Chagla, J.@mdashThe plaintiff lent and advanced a certain sum of money to the father of the defendant and the father passed a promissory note in
respect of this amount. The father died and his widow, after making up the accounts, passed a promissory note for the amount lent by the plaintiff
to her husband. As she could not pay the amount of the promissory note, the plaintiff filed a suit against her. She died during the pendency of the
suit and the plaintiff brought the defendant on record as her heir and legal representative. A decree was passed in favour of the plaintiff against the
defendant as the legal representative of her mother and to the extent of the assets of her mother come to her hands. The plaintiff had attached
before judgment a property of the defendant''s father of which the widow was in possession. The attachment was confirmed when the decree was
passed and the plaintiff attempted to bring the property to sale. In the execution proceedings the defendant urged that the property belonged to her
as the heir of her father, that it did not belong to the estate of her deceased mother and that the property could not be brought to sale. Her
contention succeeded both in the executing Court and in the Court of appeal and finally in the High Court in second appeal. Then the plaintiff filed
the present suit for a declaration that property was liable to attachment and sale in execution of the decree which he had obtained. Both the Courts
have held against the plaintiff and have dismissed the suit.
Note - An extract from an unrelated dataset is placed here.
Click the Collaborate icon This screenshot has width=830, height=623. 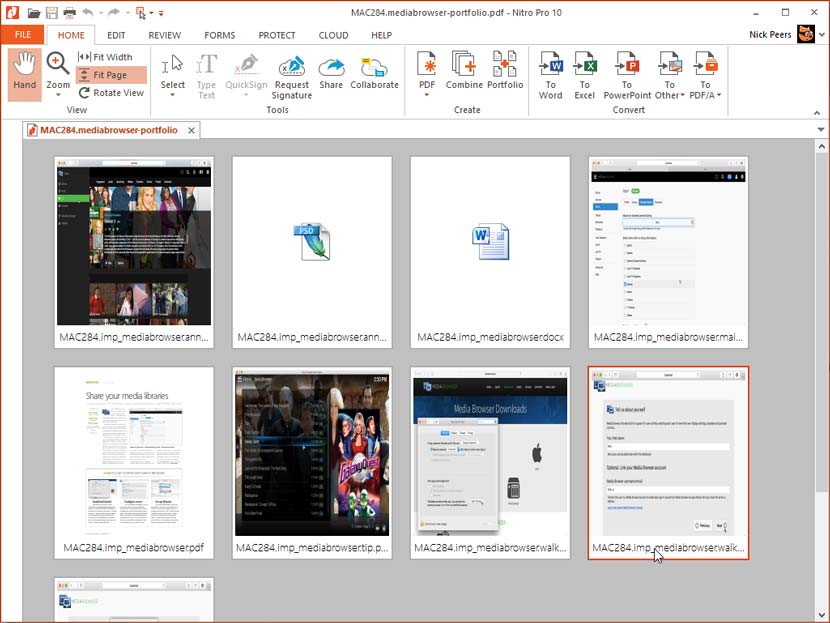[374, 73]
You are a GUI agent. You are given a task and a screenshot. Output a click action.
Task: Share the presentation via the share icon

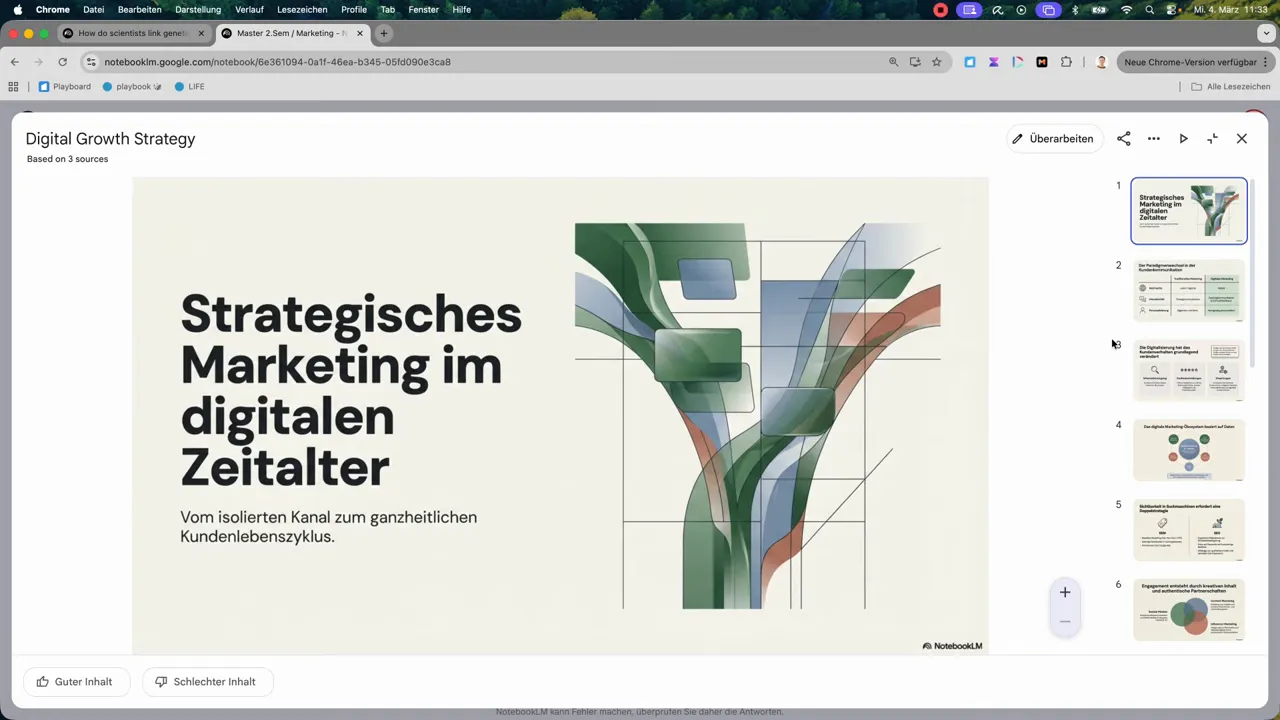pyautogui.click(x=1123, y=138)
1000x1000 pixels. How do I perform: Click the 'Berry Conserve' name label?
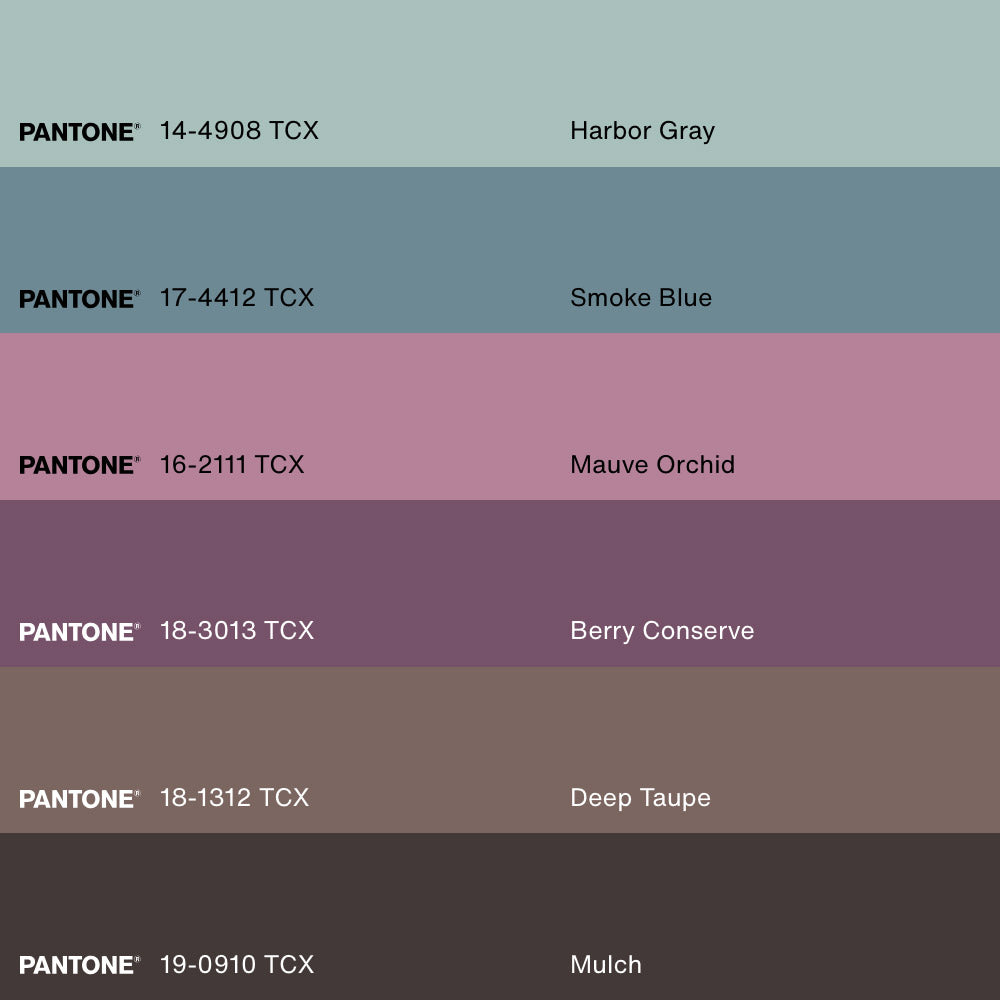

2. Mr. Pendse for the appellant has argued that the debt incurred by the widow was for legal necessity and as such binding on the next reversioner
who was the daughter, the defendant in the suit. He has further contended that the property that can come to the hands of the next reversioner after
the death of a Hindu widow is the property subject to the payment of debts properly incurred by the widow; and in support of this proposition, he
has relied on 60 Bom. 311.1 Now it is to be noted that in that case a promissory note was executed by the widow, but the suit was filed not
against the widow but against the next reversioner. The next reversioner denied his liability on the ground that the debt was not incurred for legal
necessity and it was held that it was so incurred. On that a Full Bench of our High Court held that the estate in the hands of a reversioner is bound
by an unsecured debt contracted by a Hindu widow as representing the estate, if the debt is for legal necessity. It is perfectly true that if the plaintiff
had filed the suit against the daughter and claimed the amount as representing a debt incurred by the widow for legal necessity, then perhaps the
defendant might have had no answer to that. But the suit filed by the plaintiff against the widow was for a personal decree against her. It was not in
respect of a debt incurred by the husband nor was it a suit asking for a decree against the estate of the husband in the hands of the widow. A more
direct authority on the point is the one in 42 Bom. L.R. 600.2 There a Hindu widow, who had inherited her husband''s property, passed a
promissory note in favour of the defendant to secure certain debts contracted by her for legal necessity. The defendant filed a suit to recover the
amount due under the promissory note basing her claim entirely on the promissory note. A personal decree was passed against the widow, in
execution of which the property inherited by her from her husband was attached and sold. The plaintiff was subsequently adopted by the widow
and it was held by Sir John Beaumont, C.J. and Sen J. that the decree being merely a personal decree against the widow, nothing except her right,
title and interest could be sold in execution of it and that, therefore, the decree was not binding on the plaintiff and the sale consequent on it was
invalid as against him; and at p. 604 the learned Chief Justice observed as follows:
In my opinion, therefore, although the debts here were for legal necessity and were binding upon the estate of Basavva''s husband, the decree
being merely a personal decree against her nothing can be sold in execution of the decree except her right, title and interest.
Now in this case the decree which the plaintiff has obtained is against the estate of the widow. It is not against the estate of her husband. The short
question therefore that arises is: Does the property which the plaintiff seeks to attach belong to the estate of the widow? The only answer to that
question can be in the negative. On the death of the widow who merely enjoyed a widow''s estate, the property which she held in that capacity
passes to her husband''s heirs and it is her husband''s estate that the next reversioners inherit. The only estate left by a Hindu widow is her own
personal absolute property. It is not true to say that in Hindu law when a Hindu widow dies the property which she had inherited from her husband
and of which she is not the absolute owner and not a full heir can be said to be her estate when she dies. It is the estate of her husband and not her
own estate. 1947 B/21 & 22 Therefore the defendant, the daughter, has a perfect answer to the plaintiff''s suit when she says:
You cannot attach this property because it does not belong to the estate of my mother but it belongs to the estate of my father and you have got a
decree not against the estate of my father but against the estate of my mother.
3. It is unnecessary to deal with the other question whether the suit is barred by reason of Section 47, Civil P.C., or barred by res judicata or
barred under Order 2, Rule 2, Civil P.C. The appeal, therefore, fails and must be dismissed with costs.